Financial security gives you the power and confidence to make the most of your money and improve your life. Welcome to Stage 3 on the Financial Wellness Roadmap.
Stage 3: Financial Security
The third stage is about peace of mind and facing little to no financial stress. Financial security is when your income is enough to cover your monthly expenses and debt obligations well into the future.
With financial security, an emergency will not derail your financial outlook, and you have money saved to cover unexpected events or financial setbacks. Money is managed well. You can cover your basic needs and also enjoy some luxuries. Essentially, you’re creating wealth and on track to achieve financial goals.
At stage 3, you’re can answer questions like: what’s your budgeting method? what’s your net worth? how much is in your emergency fund? what’s your debt-to-income ratio? savings rate?
- an emergency savings fund;
- managing debt and controlling credit;
- savings accounts;
- retirement planning;
- and investment income.
Financial security is the ability to manage money well – from the day-to-day and into the unknown future. When you’re financially secure you have a financial plan for unexpected surprises and life events like having a baby, getting divorced, paying for college, or taking time off.
Being financially secure means you can handle financially difficult times like unexpectedly losing your job or working less due to illness or family emergency.
Financial security is peace of mind enabling you to live more presently and a strong confidence in your ability to use your money skills in creating more value in your life.
It’s also about how you feel
Feeling secure is often less about the numbers and more about how you feel about your given situation. Having your finances in order and systems in place to earn, grow, and save money can contribute to a feeling of financial security.
Ask yourself these questions:
- Do you feel secure about your income?
- Does money cause you to feel anxious?
- Do you have enough to cover the unexpected expenses?

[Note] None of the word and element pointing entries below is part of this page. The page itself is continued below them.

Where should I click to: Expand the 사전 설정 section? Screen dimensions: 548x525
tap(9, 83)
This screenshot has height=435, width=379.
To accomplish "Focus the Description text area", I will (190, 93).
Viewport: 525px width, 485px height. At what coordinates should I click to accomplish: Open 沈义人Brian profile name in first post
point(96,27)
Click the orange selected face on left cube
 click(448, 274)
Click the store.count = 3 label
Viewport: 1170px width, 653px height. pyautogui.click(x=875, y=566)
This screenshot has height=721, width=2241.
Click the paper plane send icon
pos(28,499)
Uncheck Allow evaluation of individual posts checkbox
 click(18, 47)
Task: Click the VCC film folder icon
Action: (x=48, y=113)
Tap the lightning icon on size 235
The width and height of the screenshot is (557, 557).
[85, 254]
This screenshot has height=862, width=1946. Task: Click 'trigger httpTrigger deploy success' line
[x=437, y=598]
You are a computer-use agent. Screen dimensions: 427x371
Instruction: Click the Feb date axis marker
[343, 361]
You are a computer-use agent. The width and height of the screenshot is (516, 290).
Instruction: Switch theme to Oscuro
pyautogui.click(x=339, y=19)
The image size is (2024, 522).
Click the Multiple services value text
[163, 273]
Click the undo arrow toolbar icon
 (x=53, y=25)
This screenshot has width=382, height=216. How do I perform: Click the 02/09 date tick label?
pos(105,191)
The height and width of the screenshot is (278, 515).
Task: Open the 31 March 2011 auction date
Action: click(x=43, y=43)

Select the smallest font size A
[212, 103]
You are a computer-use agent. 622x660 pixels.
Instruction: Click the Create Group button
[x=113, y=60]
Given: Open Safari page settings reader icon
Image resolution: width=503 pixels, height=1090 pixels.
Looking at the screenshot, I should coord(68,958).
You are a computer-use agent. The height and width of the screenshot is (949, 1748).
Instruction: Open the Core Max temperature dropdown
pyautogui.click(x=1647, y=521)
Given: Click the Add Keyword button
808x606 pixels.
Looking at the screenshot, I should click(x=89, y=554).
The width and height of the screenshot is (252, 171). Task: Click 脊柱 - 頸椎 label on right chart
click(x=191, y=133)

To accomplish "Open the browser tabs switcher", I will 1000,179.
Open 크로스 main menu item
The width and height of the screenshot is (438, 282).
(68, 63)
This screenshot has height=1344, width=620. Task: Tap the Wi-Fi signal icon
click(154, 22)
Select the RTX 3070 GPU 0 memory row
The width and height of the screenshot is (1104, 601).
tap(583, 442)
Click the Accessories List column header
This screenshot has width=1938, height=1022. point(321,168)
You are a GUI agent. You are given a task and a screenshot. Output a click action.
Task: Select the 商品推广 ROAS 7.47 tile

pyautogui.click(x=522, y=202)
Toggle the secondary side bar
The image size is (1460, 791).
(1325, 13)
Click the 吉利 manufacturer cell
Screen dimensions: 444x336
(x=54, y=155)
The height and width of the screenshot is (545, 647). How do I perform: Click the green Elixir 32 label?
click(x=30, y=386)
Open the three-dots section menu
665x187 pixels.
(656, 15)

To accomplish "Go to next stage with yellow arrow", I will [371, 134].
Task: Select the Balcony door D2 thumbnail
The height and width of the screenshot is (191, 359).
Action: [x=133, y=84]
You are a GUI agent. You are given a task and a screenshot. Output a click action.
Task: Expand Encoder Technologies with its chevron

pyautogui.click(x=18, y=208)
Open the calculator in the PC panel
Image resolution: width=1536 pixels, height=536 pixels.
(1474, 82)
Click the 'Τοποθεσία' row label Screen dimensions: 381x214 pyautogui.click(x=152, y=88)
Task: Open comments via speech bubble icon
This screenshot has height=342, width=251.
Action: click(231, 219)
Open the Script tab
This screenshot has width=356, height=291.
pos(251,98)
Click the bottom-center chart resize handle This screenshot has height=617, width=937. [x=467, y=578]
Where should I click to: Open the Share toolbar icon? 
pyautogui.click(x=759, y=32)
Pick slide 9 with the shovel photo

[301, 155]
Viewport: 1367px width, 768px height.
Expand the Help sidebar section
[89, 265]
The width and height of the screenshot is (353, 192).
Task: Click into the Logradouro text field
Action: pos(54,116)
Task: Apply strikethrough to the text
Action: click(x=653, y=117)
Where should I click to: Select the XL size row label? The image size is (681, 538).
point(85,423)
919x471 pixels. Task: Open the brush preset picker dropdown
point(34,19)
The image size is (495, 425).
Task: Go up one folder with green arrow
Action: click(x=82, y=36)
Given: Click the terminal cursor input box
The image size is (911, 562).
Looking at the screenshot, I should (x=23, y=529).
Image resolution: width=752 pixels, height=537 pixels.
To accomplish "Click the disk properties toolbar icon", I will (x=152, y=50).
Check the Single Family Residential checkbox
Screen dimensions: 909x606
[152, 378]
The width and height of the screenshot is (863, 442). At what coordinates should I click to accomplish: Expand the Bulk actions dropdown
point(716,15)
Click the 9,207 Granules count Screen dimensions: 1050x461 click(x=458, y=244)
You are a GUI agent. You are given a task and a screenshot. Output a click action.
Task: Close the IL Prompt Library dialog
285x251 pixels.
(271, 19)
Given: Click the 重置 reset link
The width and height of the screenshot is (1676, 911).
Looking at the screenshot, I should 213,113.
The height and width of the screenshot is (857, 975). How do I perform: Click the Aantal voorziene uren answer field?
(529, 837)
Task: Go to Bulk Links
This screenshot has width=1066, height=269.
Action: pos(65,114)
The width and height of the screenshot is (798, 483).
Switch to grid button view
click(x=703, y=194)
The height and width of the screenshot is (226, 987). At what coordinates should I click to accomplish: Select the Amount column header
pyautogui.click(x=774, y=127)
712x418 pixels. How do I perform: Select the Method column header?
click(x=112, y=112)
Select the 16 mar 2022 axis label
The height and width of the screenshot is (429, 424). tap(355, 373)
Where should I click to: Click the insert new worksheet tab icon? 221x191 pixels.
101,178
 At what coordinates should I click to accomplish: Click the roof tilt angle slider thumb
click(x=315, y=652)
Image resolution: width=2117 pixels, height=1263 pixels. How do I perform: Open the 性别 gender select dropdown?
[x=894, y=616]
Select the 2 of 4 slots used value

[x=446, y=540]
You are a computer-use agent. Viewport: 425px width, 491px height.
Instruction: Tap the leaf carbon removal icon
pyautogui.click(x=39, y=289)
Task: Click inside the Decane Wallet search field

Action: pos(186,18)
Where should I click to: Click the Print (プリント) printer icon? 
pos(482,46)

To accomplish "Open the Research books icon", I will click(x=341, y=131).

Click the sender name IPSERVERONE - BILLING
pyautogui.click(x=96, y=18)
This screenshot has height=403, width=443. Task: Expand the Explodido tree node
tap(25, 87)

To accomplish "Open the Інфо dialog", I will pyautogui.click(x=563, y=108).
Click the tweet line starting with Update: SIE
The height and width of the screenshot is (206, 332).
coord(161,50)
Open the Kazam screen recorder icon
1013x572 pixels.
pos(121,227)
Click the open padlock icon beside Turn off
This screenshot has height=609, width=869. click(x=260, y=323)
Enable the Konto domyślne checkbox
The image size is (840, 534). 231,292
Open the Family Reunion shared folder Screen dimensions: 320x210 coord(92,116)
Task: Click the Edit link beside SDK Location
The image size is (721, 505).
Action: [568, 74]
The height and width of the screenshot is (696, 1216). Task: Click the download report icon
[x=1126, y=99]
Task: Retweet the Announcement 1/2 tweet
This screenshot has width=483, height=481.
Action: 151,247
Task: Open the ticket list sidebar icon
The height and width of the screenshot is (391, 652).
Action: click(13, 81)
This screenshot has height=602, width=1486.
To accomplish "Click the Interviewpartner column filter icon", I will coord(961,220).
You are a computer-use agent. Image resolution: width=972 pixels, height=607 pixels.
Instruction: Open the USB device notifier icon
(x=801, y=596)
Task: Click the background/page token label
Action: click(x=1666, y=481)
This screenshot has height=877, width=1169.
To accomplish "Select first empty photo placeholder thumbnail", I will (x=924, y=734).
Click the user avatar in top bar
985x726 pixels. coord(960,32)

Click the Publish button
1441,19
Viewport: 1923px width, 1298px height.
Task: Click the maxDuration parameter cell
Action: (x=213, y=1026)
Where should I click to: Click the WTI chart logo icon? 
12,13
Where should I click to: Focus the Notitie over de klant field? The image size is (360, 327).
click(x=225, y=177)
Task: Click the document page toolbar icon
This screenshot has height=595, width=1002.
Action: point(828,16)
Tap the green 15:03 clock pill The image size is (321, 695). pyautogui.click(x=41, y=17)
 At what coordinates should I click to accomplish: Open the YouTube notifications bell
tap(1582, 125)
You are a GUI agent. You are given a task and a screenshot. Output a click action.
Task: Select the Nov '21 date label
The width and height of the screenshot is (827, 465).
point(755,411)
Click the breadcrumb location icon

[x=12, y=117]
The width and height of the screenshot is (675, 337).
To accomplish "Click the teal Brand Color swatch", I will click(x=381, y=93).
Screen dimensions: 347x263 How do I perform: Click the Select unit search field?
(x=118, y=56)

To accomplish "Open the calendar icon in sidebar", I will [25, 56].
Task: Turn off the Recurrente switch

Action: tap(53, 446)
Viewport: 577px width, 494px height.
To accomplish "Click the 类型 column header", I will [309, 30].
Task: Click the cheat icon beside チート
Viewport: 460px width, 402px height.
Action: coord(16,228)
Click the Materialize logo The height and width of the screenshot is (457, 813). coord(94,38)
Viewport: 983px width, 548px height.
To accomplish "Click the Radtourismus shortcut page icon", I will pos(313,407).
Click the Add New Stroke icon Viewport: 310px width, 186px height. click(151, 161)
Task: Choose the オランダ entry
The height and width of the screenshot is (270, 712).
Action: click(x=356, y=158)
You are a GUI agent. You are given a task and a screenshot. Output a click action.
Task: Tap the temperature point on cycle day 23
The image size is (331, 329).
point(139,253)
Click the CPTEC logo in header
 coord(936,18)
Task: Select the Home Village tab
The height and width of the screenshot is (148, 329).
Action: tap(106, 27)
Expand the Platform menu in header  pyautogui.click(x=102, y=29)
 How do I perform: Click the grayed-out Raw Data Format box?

- Do you have a little extra to take advantage of opportunities?
Financial security relies on an active and proactive approach to your money and finances.
Have a plan
When you have a financial plan and budget, you are mitigating some risks about the future that often cause anxiety and stress. Financially security is knowing you have enough coming in to cover your expenses, spend on things you want and need, along with saving for future expenses and retirement.
Purposeful Savings Strategy
To be financially secure, start by having a set of savings accounts that are allocated for specific purposes. One of these accounts includes an emergency fund. An emergency fund isn’t used for “unexpected” expenses like paying to fix a flat tire. Its purpose is to cover the loss of income if you become unemployed, underemployed or need to take time off because of sickness or family care.
Having savings helps you avoid using credit that can lead to debt. It will lessen the need to borrow and the stress that can induce when payments are due.
There’s no real financial security if you’re in debt. Sure having a mortgage may not seem like a big deal but having one still requires you to make on-time payments.
Having no debt obligations frees your income to be spent on happy inducing purchases or invested. Debt is a ball and chain that straps you into working more to earn income to satisfy the payments.
Want to feel financially secure, eliminate your debt starting with any unsecured credit cards, personal loans, auto loans, student loans, and mortgages. And repay all your “borrowed” money from family and friends to keep you feeling secure about your relationships.
Avoid Lifestyle Creep
It doesn’t matter how much more money you make if you continue to spend at the same rate you did prior to that increase. Lifestyle creep is when the cost of your life rises in par with the increase of your income. So when you said you would save after the next raise, you find yourself spending that additional money to up your lifestyle.
There is nothing wrong with upgrading your life as your income increases. But doing so may cause you to live paycheck-to-paycheck. This can impact your ability to pay off debt, invest to make more money, and fund your retirement goals.
Enhance your skills
Command more money with your day job by improving your skills, gaining new work experiences, and expanding your professional network. The seemingly easiest way to increase your income is to make more from your primary job. And if your current employer won’t pay you for your value, then you have the new skills, experiences and network to find another.
Additionally, knowing your skills are keeping with the times can give you a sense of employment security.
Multiple Income Streams
Financial security requires multiples sources of income. There’s a lot of stress associated with depending on one job to live your life and achieve financial goals. Focus on creating multiple income streams whether active or passive.
- Guide to Earn More Money
- The Difference Between Active Income and Passive Income
Invest in Retirement
Make contributing and investing in your retirement a priority. Start early, be consistent, and grow your contributions as your income increases. Start with contributing to any employer sponsored retirement account such as 401ks.
The earlier you start investing for retirement, the less you’ll need to put away because of the power of compound interest.
When you are confident about the money you’ll have when you retired (either by choice, age or physical condition), you’ll feel secure in knowing you’re needs will be met with your investment accounts.